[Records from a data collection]
——
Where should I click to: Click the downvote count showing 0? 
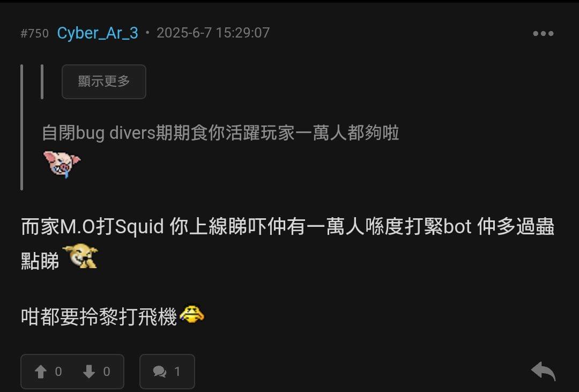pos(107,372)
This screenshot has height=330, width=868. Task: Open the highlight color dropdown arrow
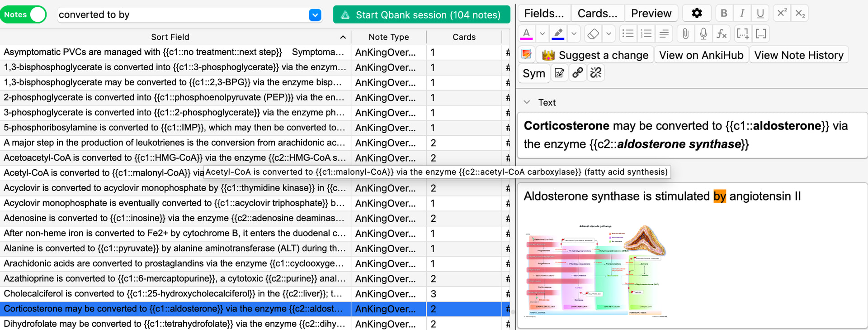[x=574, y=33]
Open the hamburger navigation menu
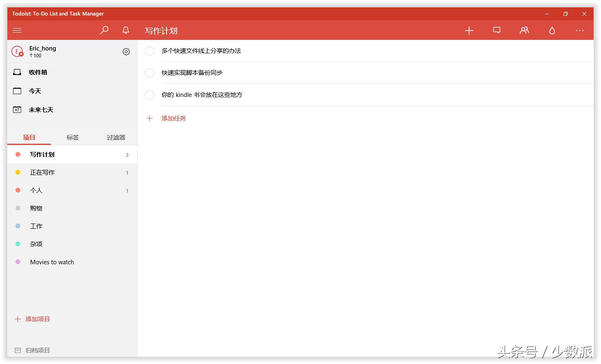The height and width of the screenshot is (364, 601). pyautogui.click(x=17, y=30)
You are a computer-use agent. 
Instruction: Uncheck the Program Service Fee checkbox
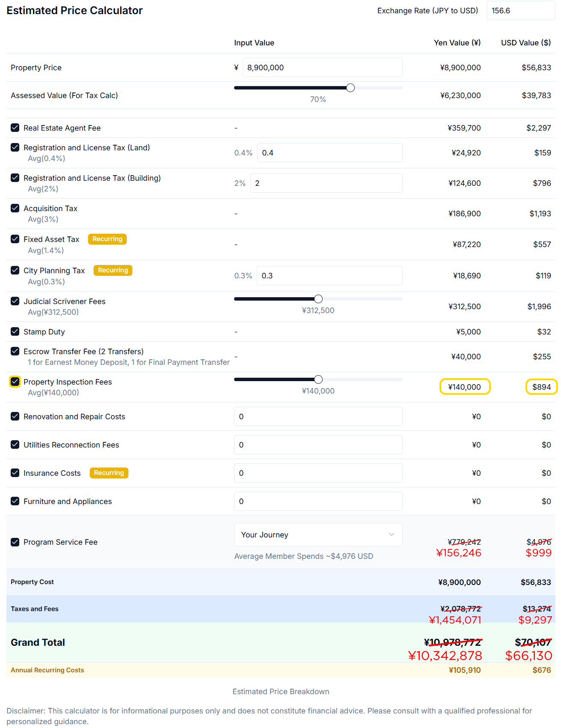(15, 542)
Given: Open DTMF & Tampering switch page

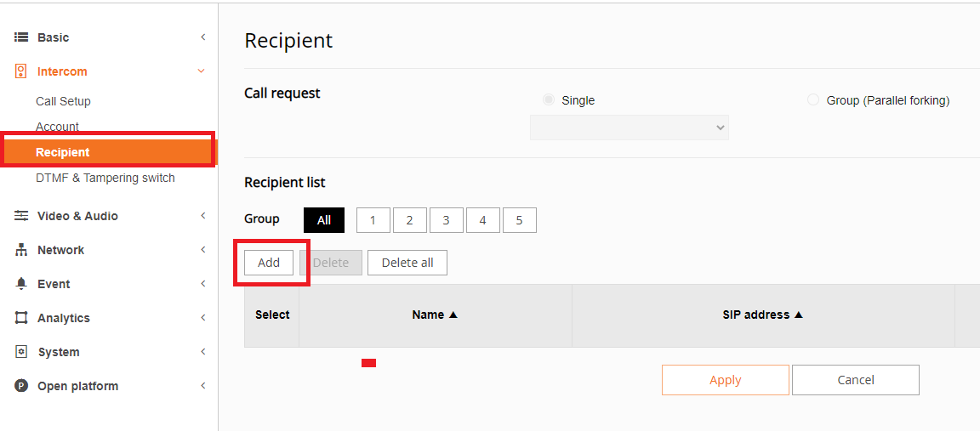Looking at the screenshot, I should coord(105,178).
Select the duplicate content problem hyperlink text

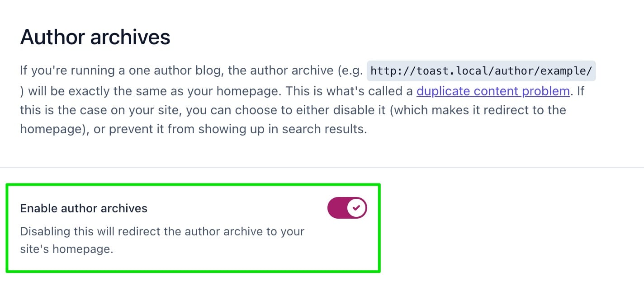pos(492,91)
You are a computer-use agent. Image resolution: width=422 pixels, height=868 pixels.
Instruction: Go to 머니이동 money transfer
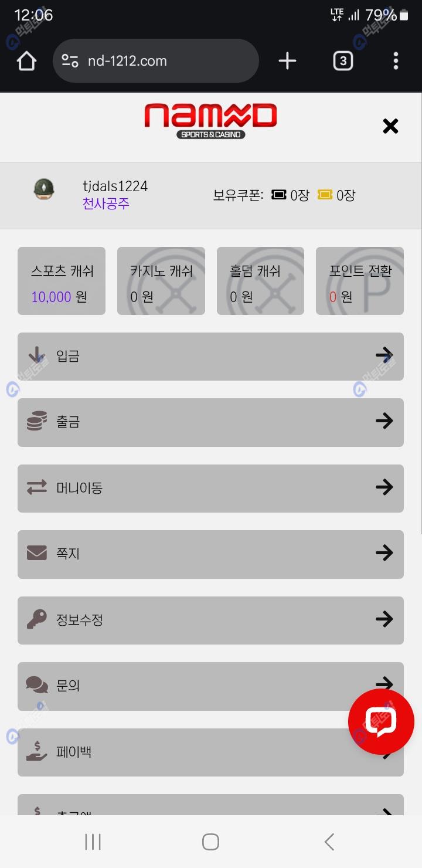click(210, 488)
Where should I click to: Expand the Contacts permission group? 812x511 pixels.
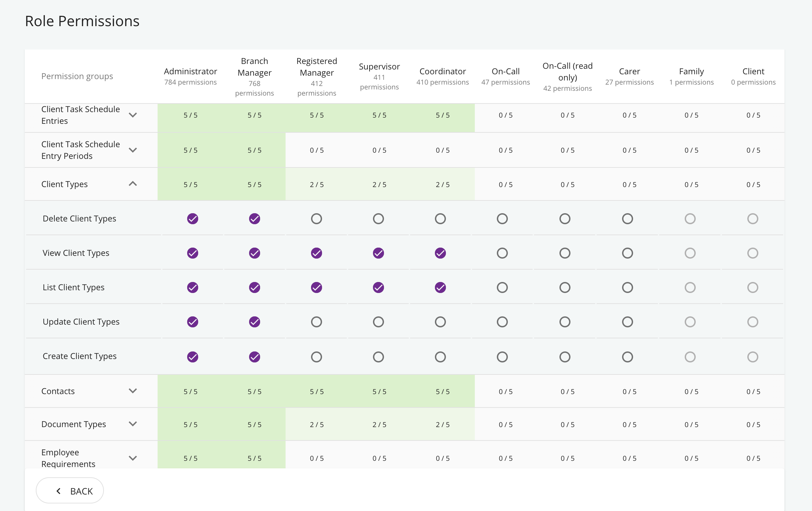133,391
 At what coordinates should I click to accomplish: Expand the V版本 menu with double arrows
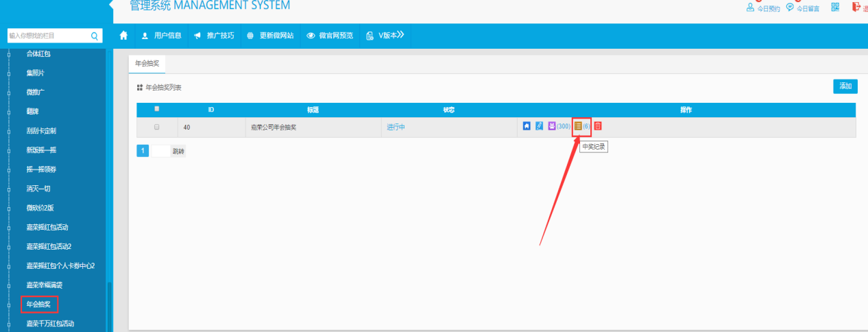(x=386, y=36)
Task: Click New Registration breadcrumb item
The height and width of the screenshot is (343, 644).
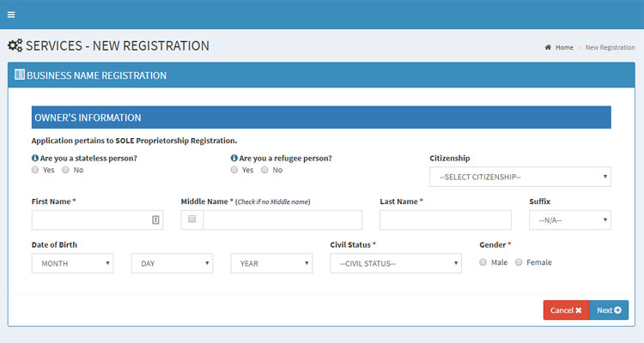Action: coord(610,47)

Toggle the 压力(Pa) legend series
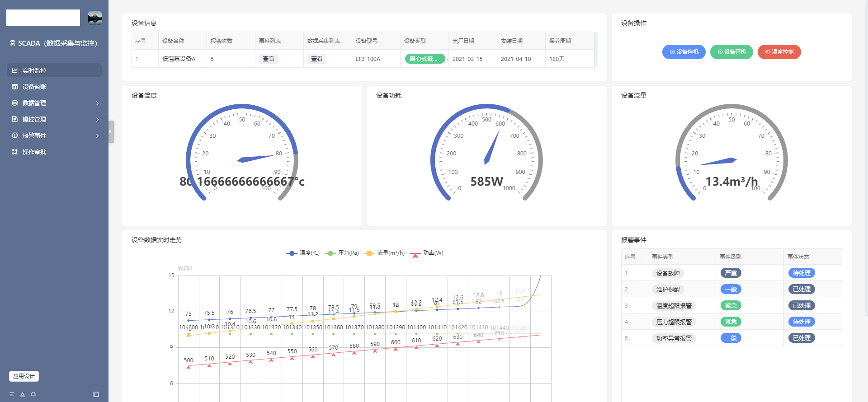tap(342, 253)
——
## Task prompt
Which lines run from the one holding "Instruction: Go to 머니이동 money transfer" through the end of the records? Reproduce them word for word, both ends included, with no pictures.

## Solved problem
Instruction: Go to 머니이동 money transfer
click(210, 488)
Where should I click to: Expand the Contacts permission group? 812x511 pixels.
133,391
 At what coordinates should I click to accomplish: Expand the V版本 menu with double arrows
(x=386, y=36)
Task: Click New Registration breadcrumb item
The height and width of the screenshot is (343, 644).
Action: coord(610,47)

Toggle the 压力(Pa) legend series
tap(342, 253)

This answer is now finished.